## Task item:
Among the records below, find each line that includes the string "agent" and copy it.
Segment Start: Material for the task
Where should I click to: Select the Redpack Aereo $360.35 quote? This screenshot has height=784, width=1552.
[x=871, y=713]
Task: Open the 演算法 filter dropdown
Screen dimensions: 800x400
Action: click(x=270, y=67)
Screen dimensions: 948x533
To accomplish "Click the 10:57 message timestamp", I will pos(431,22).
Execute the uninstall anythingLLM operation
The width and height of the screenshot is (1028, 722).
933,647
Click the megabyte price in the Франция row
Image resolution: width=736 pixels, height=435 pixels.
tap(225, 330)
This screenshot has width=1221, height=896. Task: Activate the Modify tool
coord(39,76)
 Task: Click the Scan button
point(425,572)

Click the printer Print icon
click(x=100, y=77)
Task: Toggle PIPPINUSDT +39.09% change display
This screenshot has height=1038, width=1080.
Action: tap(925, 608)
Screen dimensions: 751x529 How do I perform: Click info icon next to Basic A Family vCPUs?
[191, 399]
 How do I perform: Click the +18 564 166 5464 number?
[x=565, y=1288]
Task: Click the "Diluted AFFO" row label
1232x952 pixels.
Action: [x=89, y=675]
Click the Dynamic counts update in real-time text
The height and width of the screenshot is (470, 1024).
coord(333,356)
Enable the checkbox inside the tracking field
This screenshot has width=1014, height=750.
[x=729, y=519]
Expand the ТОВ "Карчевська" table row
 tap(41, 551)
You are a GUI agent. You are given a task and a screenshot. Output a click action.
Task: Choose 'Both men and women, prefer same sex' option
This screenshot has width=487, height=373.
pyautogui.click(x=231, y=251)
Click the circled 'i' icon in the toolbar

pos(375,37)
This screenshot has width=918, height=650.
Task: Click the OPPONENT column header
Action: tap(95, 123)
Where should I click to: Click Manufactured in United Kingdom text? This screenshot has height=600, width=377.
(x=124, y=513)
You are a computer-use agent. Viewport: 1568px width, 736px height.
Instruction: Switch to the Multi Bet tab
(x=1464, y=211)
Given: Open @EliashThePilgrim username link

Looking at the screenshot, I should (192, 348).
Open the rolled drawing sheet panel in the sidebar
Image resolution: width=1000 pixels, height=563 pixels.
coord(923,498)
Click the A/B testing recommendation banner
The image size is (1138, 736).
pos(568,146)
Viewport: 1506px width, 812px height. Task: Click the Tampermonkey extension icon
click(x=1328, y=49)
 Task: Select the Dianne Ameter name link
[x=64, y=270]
Segment End: Material for the task
## Answer section:
You are a GUI agent. You are given a task and a screenshot. Output a click action.
You are a computer-use agent. Viewport: 1568px width, 736px height.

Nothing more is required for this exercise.